Assignment:
An exact copy of every record is needed.

Stored data entries
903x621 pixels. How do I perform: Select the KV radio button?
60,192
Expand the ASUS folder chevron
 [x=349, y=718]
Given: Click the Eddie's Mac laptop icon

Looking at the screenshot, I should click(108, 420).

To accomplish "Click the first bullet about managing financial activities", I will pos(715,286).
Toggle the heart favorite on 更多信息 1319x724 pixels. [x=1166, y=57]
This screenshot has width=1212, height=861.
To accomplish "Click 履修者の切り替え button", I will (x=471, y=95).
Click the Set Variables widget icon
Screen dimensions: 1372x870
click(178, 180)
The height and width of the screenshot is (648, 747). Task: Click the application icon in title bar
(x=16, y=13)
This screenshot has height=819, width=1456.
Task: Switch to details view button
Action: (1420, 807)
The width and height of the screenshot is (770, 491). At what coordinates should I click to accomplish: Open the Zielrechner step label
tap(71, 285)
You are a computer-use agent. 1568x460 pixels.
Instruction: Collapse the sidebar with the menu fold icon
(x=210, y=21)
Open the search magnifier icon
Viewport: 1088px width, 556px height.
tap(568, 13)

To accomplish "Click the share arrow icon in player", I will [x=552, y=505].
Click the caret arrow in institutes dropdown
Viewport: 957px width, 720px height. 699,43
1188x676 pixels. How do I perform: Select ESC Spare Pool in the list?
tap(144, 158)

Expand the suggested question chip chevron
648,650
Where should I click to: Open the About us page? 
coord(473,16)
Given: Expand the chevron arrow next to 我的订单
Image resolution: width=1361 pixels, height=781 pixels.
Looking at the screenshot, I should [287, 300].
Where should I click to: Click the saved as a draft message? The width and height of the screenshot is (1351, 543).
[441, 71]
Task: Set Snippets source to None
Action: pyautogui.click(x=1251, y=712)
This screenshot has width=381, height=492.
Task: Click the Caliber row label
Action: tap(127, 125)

Expected answer:
903x621 pixels. How do I perform: Select the KV radio button?
60,192
Expand the ASUS folder chevron
 [x=349, y=718]
Given: Click the Eddie's Mac laptop icon

Looking at the screenshot, I should click(108, 420).

To accomplish "Click the first bullet about managing financial activities", I will pos(715,286).
Toggle the heart favorite on 更多信息 1319x724 pixels. [x=1166, y=57]
This screenshot has width=1212, height=861.
To accomplish "Click 履修者の切り替え button", I will (x=471, y=95).
Click the Set Variables widget icon
Screen dimensions: 1372x870
click(178, 180)
The height and width of the screenshot is (648, 747). Task: Click the application icon in title bar
(x=16, y=13)
This screenshot has height=819, width=1456.
Task: Switch to details view button
Action: (1420, 807)
The width and height of the screenshot is (770, 491). At what coordinates should I click to accomplish: Open the Zielrechner step label
tap(71, 285)
You are a computer-use agent. 1568x460 pixels.
Instruction: Collapse the sidebar with the menu fold icon
(x=210, y=21)
Open the search magnifier icon
Viewport: 1088px width, 556px height.
tap(568, 13)

To accomplish "Click the share arrow icon in player", I will [x=552, y=505].
Click the caret arrow in institutes dropdown
Viewport: 957px width, 720px height. 699,43
1188x676 pixels. How do I perform: Select ESC Spare Pool in the list?
tap(144, 158)

Expand the suggested question chip chevron
648,650
Where should I click to: Open the About us page? 
coord(473,16)
Given: Expand the chevron arrow next to 我的订单
Image resolution: width=1361 pixels, height=781 pixels.
Looking at the screenshot, I should [287, 300].
Where should I click to: Click the saved as a draft message? The width and height of the screenshot is (1351, 543).
[441, 71]
Task: Set Snippets source to None
Action: pyautogui.click(x=1251, y=712)
This screenshot has width=381, height=492.
Task: Click the Caliber row label
Action: tap(127, 125)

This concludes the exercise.